= YOUR INSTRUCTIONS =
An exact transcript is required of the lines below, from the one containing "Given: Open the docker folder icon" through the very last; leave every picture out of it.

SUPPLIED DATA section start

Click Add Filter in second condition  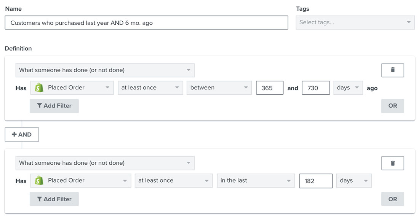(54, 199)
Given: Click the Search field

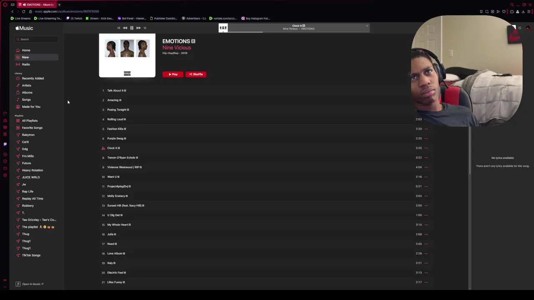Looking at the screenshot, I should point(37,39).
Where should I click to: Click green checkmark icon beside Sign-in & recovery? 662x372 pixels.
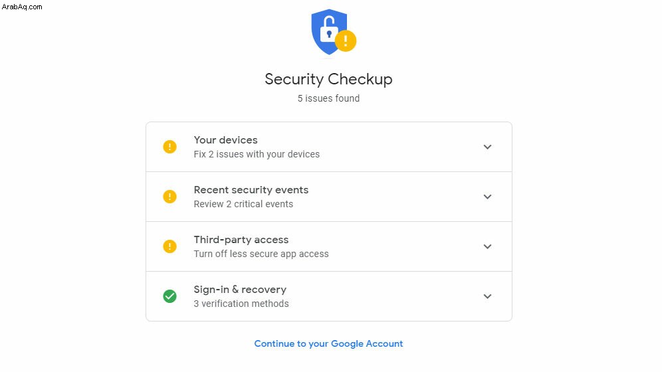point(169,296)
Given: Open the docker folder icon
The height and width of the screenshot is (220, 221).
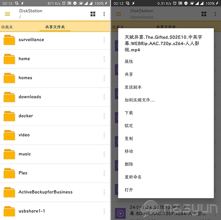Looking at the screenshot, I should point(9,116).

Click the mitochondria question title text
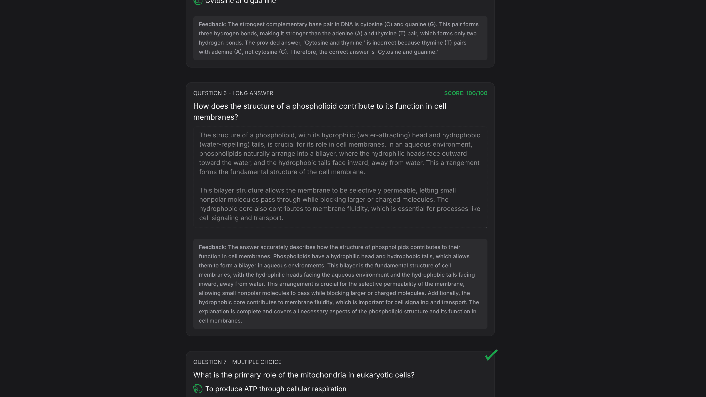coord(304,375)
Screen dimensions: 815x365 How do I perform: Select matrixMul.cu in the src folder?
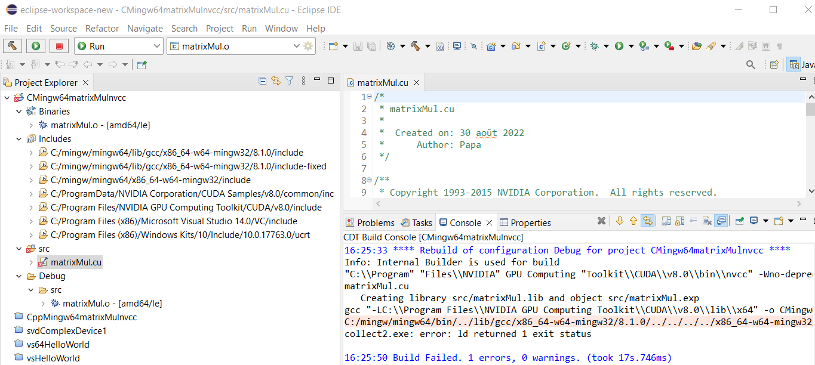pos(76,262)
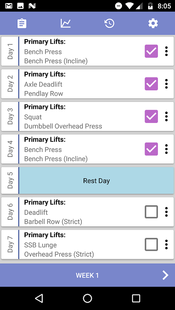The width and height of the screenshot is (175, 310).
Task: Open Day 7 three-dot options menu
Action: (x=166, y=245)
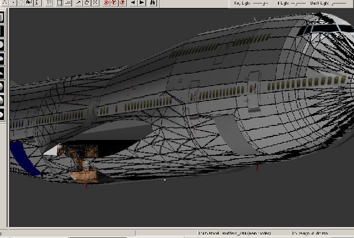Click the leftmost red crossed-out icon
The width and height of the screenshot is (354, 238).
click(x=107, y=2)
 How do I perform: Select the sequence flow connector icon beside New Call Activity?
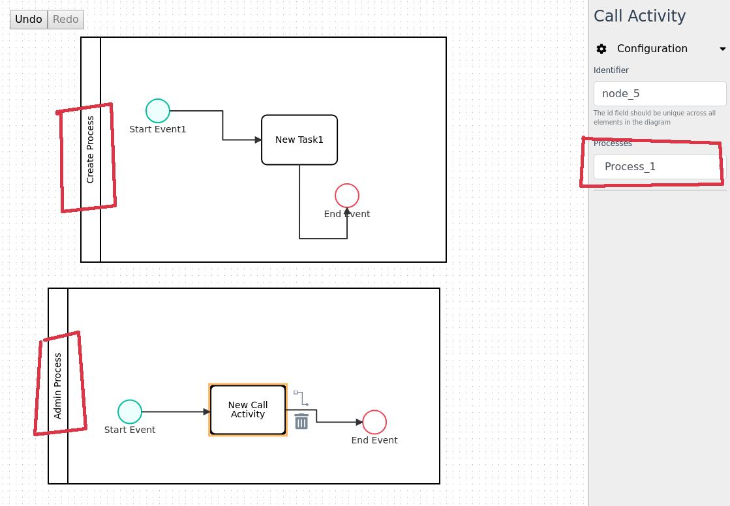click(x=301, y=396)
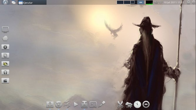The image size is (196, 110).
Task: Launch the Chrome browser from dock
Action: click(x=58, y=104)
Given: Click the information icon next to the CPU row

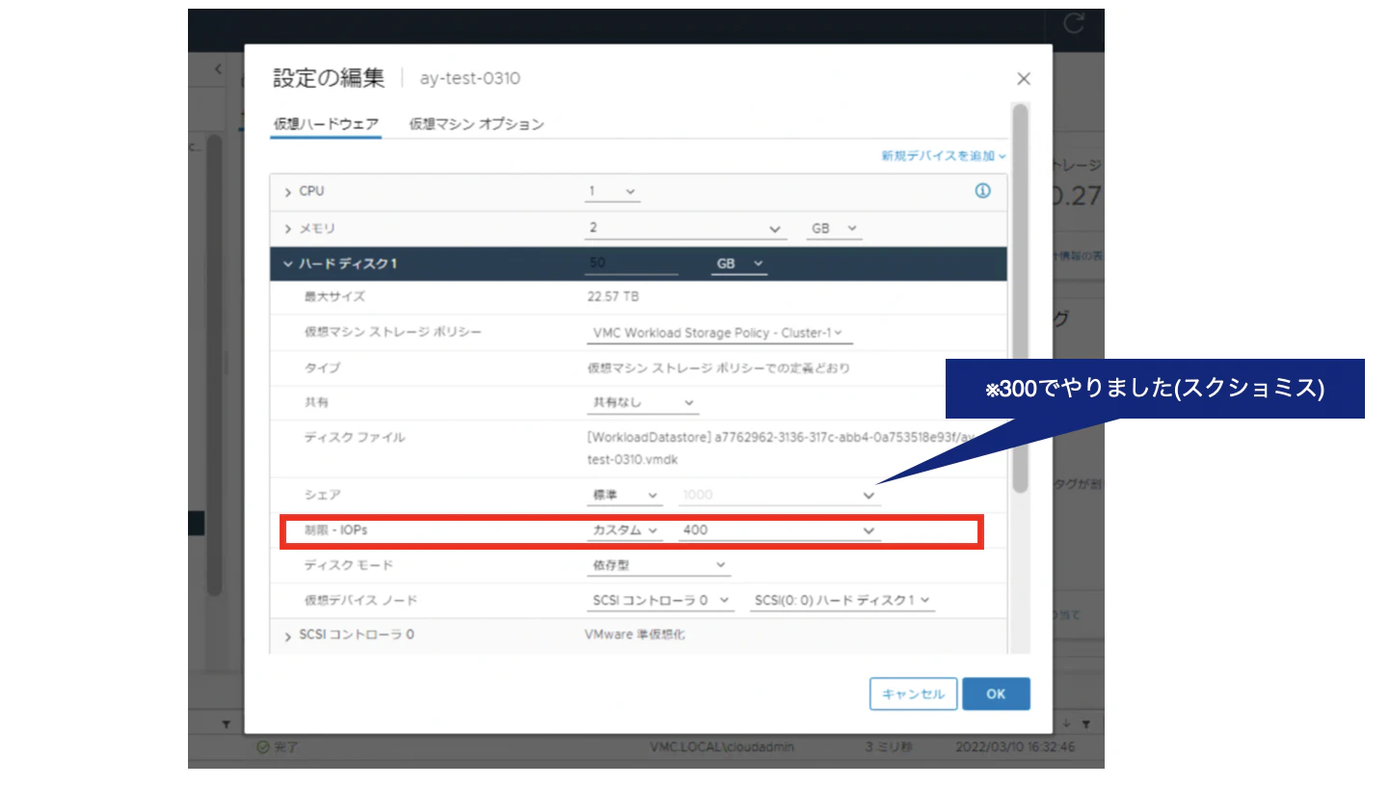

SUPPLIED DATA section end

= SOLUTION FOR THIS TASK =
Given: Open the docker folder icon
The height and width of the screenshot is (220, 221).
Looking at the screenshot, I should point(9,116).

Click the mitochondria question title text
coord(304,375)
Screen dimensions: 815x365 How do I perform: Select matrixMul.cu in the src folder?
pos(76,262)
The width and height of the screenshot is (175, 310).
Task: Open Day 7 three-dot options menu
Action: (x=166, y=245)
Click the leftmost red crossed-out icon
The width and height of the screenshot is (354, 238).
click(x=107, y=2)
 How do I perform: Select the sequence flow connector icon beside New Call Activity?
click(x=301, y=396)
The image size is (196, 110).
Task: Launch the Chrome browser from dock
Action: click(x=58, y=104)
Given: Click the information icon next to the CPU row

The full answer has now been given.